Hugo Theorell
Theorell, Hugo (1903-1982), was a Swedish biochemist who made valuable contributions to the knowledge of enzymes and how nutrients are oxidized to produce usable energy. He received the 1955 Nobel Prize in physiology or medicine for this work.
Axel Hugo Teodor Theorell was born in Linkoping, Sweden, in 1903. He attended the Karolinska Institute at Stockholm, and graduated in 1924 with a bachelor of medicine degree. He prepared his doctoral thesis on the lipids of blood plasma, and in 1930 he received an M.D. degree. At that time he was appointed lecturer in physiological chemistry at the Karolinska Institute. He also was on the staff of the Medico-Chemical Institution from 1924 to 1929. In 1932, he was appointed associate professor in medical and physiological chemistry at Uppsala University, and while there he became the first to isolate crystalline myoglobin, an oxygen-carrying protein found in red muscle. He also demonstrated how myoglobin differed from hemoglobin.

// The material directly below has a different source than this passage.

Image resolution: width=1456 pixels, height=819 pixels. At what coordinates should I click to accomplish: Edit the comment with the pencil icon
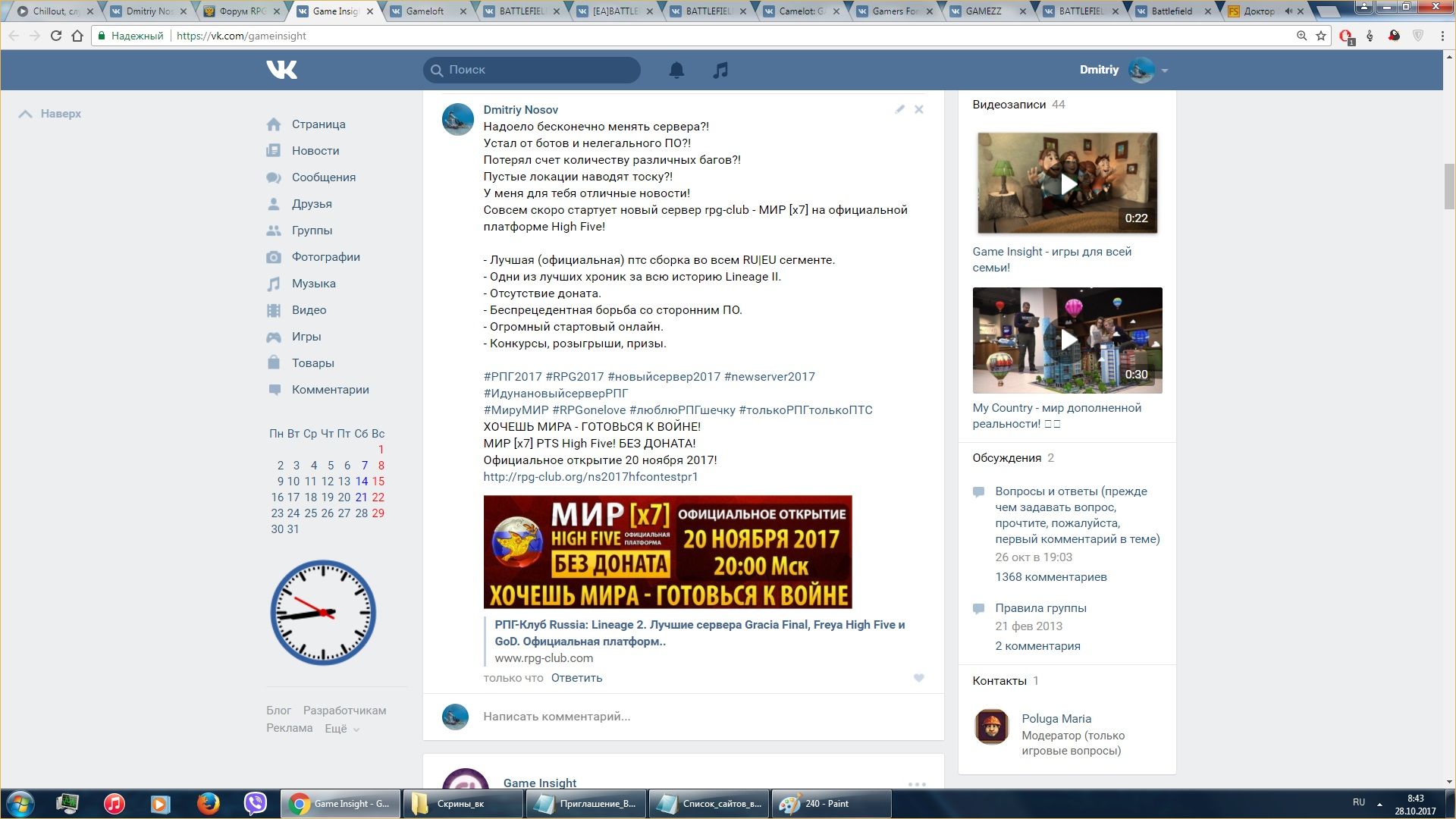(x=899, y=109)
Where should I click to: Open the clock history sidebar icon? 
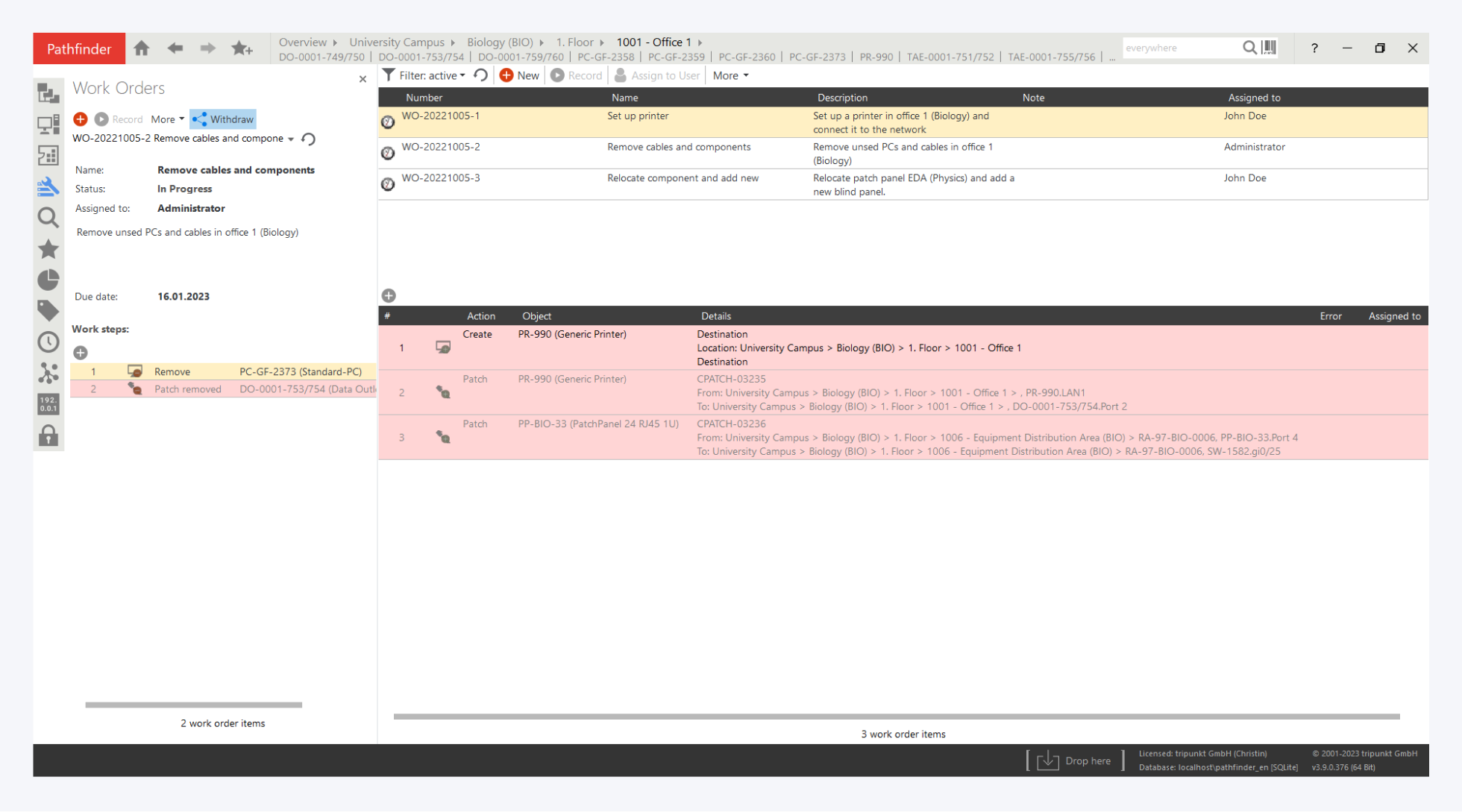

From 1933 to 1935, he worked on a Rockefeller fellowship with Otto Heinrich Warburg at the Kaiser Wilhelm Institute (now the Max Planck Institute) in Berlin. He became the first to isolate a coenzyme when he successfully crystallized it and separated it from its carrier. He also proved that it was a protein related to riboflavin, and called it flavinmononucleotide.
In 1937, Theorell became director of the biochemical department of the Nobel Medical Institute. There he researched the nature and effects of various oxidation enzymes, particularly how enzymes called alcohol dehydrogenases catalyze the oxidation, or breaking down, of alcohol in an organism. His research provided a new method for testing blood alcohol content, which is used to test sobriety. Several strains of bacteria were also revealed in the alcohol enzyme research, which was useful in treating tuberculosis.
He retired from the Nobel Medical Institute in 1970.